THE VERY CURIOUS CASE of [BE]ing BRITISH
As JANET DALEY recently proposed in her Telegraph article
"IS this the most socially conscientious era we have ever known?"
"An enormous number of people, living in societies with different political, religious and ethical traditions, are consenting (largely without protest) to restrictions and privations that they know are almost certain to damage their own futures, in the interests of protecting the (relatively) few. There have been instances in the historic past that were not entirely unlike this: the plague villages of the Middle Ages that voluntarily closed themselves off from the country at large, or the quarantines of cities in the twentieth century.
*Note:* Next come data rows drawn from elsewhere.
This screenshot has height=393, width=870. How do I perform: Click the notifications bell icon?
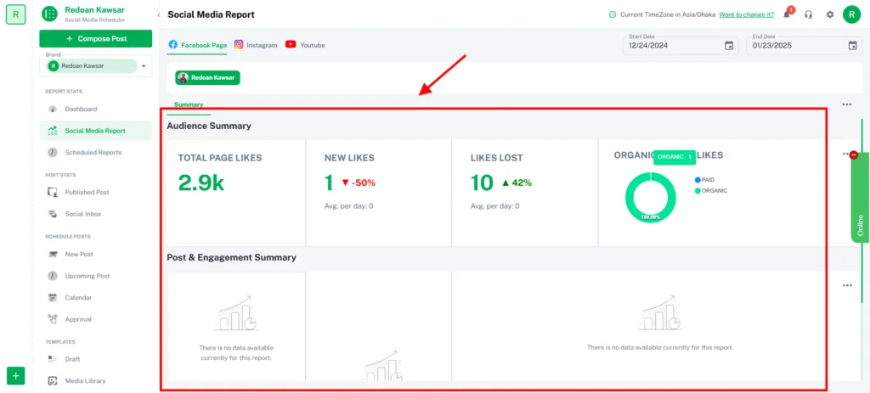point(787,14)
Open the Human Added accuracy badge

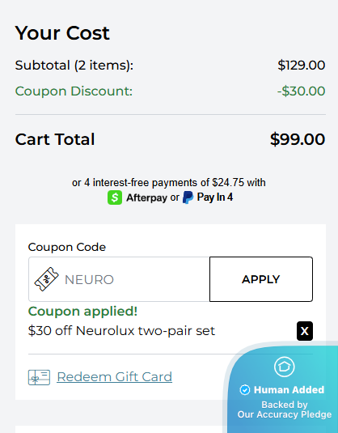(282, 389)
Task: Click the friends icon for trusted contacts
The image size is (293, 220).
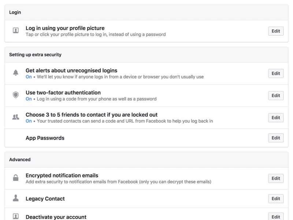Action: point(15,117)
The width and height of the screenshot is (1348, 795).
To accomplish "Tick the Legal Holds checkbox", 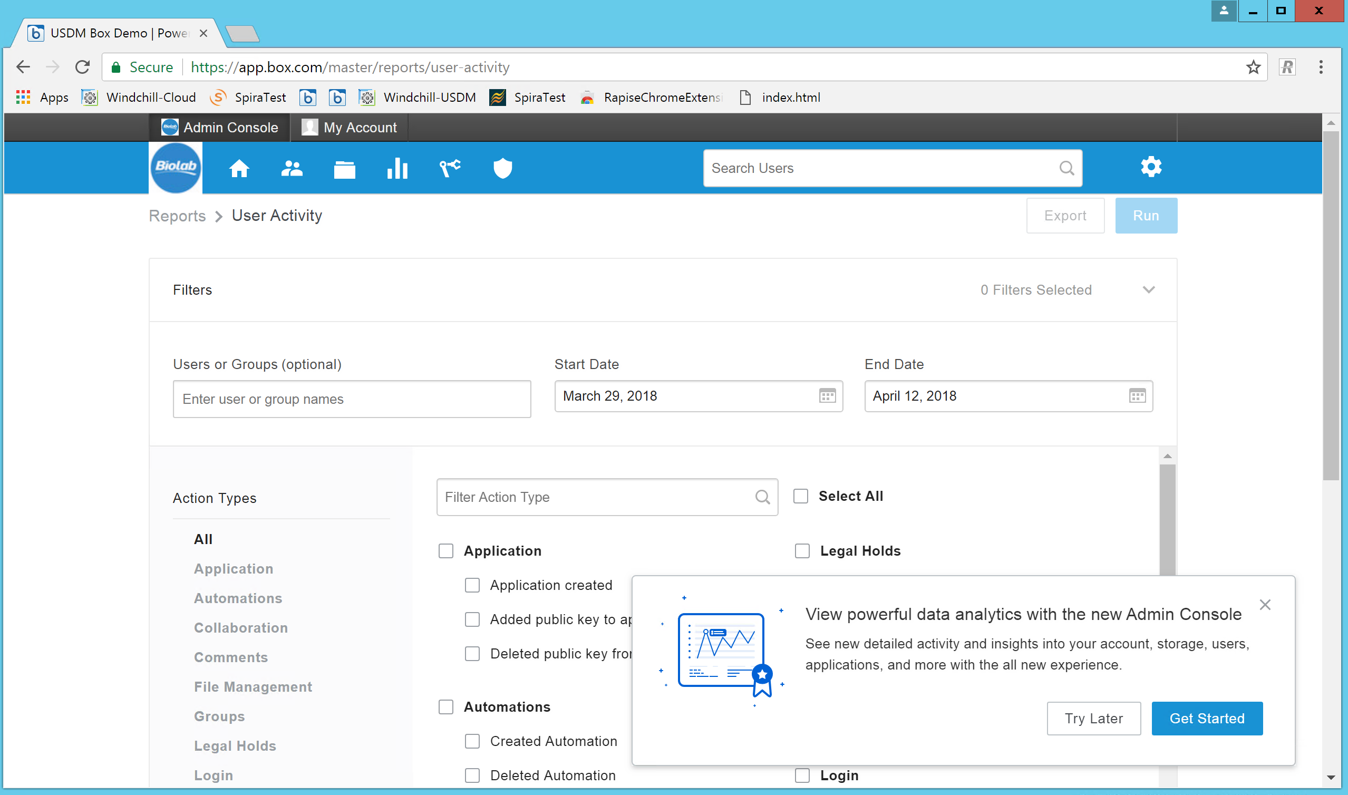I will [802, 551].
But has there ever been such a mass voluntary adoption of self-inflicted sacrifice throughout the developed world?
The British, as I have frequently written, are exceptional in this regard. They have behaved with a stoical, humorous, communal spirit that is unsurprising. But – without the humour and with rather more heavy-handed enforcement – so many other countries have accepted the same basic assumption: that it is the responsibility of the majority to protect a minority who are in particular danger. This principle is now apparently embedded in the modern social conscience to such an extent that it is scarcely being remarked upon. Before the moment passes, we should give it a thought, if only because it runs contrary to so much of the conventional wisdom.
THE IDEA that contemporary society, particularly in the free market economies, is addicted to selfish materialism – that it has lost the community solidarity that previous generations took for granted, that the egotism of the individual now rules over all other considerations – has dominated the popular imagination for at least 40 years.
This interpretation may have been rooted in a Left wing world view but it is tacitly accepted even on the Centre Right. Never mind that contributions to charities and participation in voluntary work have never been higher, which should have given an important clue to the weakness of the analysis.
Now we have a substantive disproof of this calumny. In overwhelming numbers, ordinary people, most of whom must know that they are extremely unlikely to be at personal risk of dying from coronavirus, are willing to relinquish many of their personal freedoms and comforts in the altruistic hope of saving the lives of others. That is quite something.
So where does it come from? Could it be that the prosperity and material comfort of modern life in the advanced economies has actually produced not selfishness, but the opposite? That because security and confident optimism have largely replaced desperation and a constant struggle for survival, the population as a whole can be more generous and forbearing?"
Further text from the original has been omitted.